In the plot above we see that the training RMSE did increase, yet we were also able to address the overfitting and reduce the cross validation error.

## Standardizing Features

In the context of Ridge regression, standardizing our features is important. 

For example, weight can vary on the order of thousands, and feautres like origin which is one-hot encoded will have a range of values form 0 to 1. Thus applying a single regularization parameter to all of these features, which vary on different ranges will have a disproportionate impact on the larger features like the weight.

The `StandardScaler` class of scikit-learn will subtract the mean from each column and divide by that column's standard deviation.

In [32]:
from sklearn.preprocessing import StandardScaler

ridge_model = Pipeline([
	("SelectColumns", ColumnTransformer([
		("keep", StandardScaler(), quantitative_features),
		("origin_encoder", OneHotEncoder(), ["origin"]),
		("text", CountVectorizer(), "name")
	])),
	("Imputation", SimpleImputer()),
	("LinearModel", Ridge(alpha=0.5))
])

ridge_model.fit(train_set, train_set['mpg'])
models["RidgeN(alpha=0.5)"] = ridge_model
compare_models(models)

By standardizing the quantiative features, we were able to get another slight reduction in the cross-validation error.

## Using Cross-Validation to find an Optimal value for our Regularization Hyperparameter

One option for finding the optimal value for the regularization parameter $\alpha$ is to simply try out a range of different values for $\alpha$ and visually or numerically find the value that minimises the cross-validation error.

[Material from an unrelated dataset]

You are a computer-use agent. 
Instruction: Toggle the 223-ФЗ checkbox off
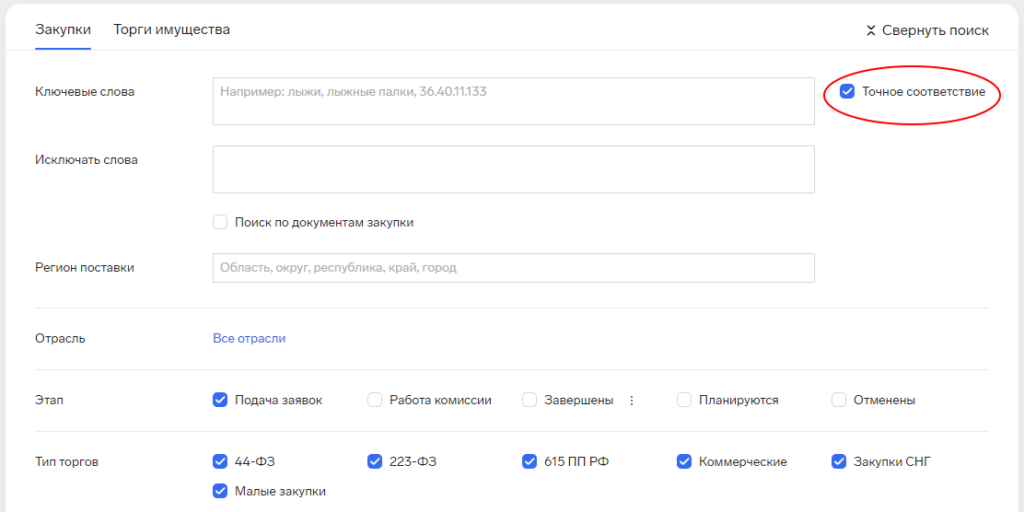click(375, 461)
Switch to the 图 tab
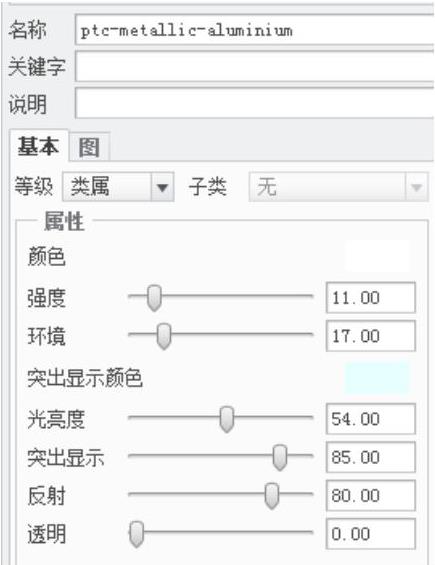The height and width of the screenshot is (565, 435). (x=89, y=147)
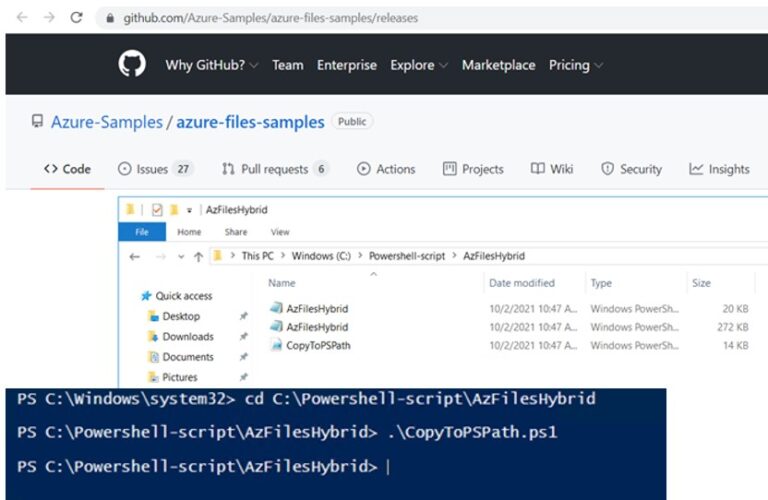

This can be done manually of course, however this unnecessary since scikit-learn has a ridge regression class with cross-validation built in: `RidgeCV`.

In [33]:
from sklearn.linear_model import RidgeCV

alphas = np.linspace(0.5, 3, 30)

ridge_model = Pipeline([
    ("SelectColumns", ColumnTransformer([
        ("keep", StandardScaler(), quantitative_features),
        ("origin_encoder", OneHotEncoder(), ["origin"]),
        ("text", CountVectorizer(), "name")
    ])),
    ("Imputation", SimpleImputer()),
    ("LinearModel", RidgeCV(alphas=alphas))
])

ridge_model.fit(train_set, train_set['mpg'])
models["RidgeCV"] = ridge_model
compare_models(models)

This model achieves the best cross-validation error yet:

In [36]:
np.mean(cross_val_score(models["RidgeCV"], train_set, train_set['mpg'], scoring=rmse_score, cv=5))

2.9630429994240512

The optimal value of $\alpha$ found by scikit-learn can be displayed as follows.

In [34]:
models["RidgeCV"]['LinearModel'].alpha_

1.706896551724138

# Conclusion

Lasso and Ridge regression are powerful techniques for improving the generalization performance
of linear regression models. By adding penalty terms to the cost function, they help prevent
overfitting and can lead to more robust and reliable predictions.

Further, scikit-learn's `RidgeCV` provides a robust and concise way to find an optimal regularization parameter when using Ridge regression.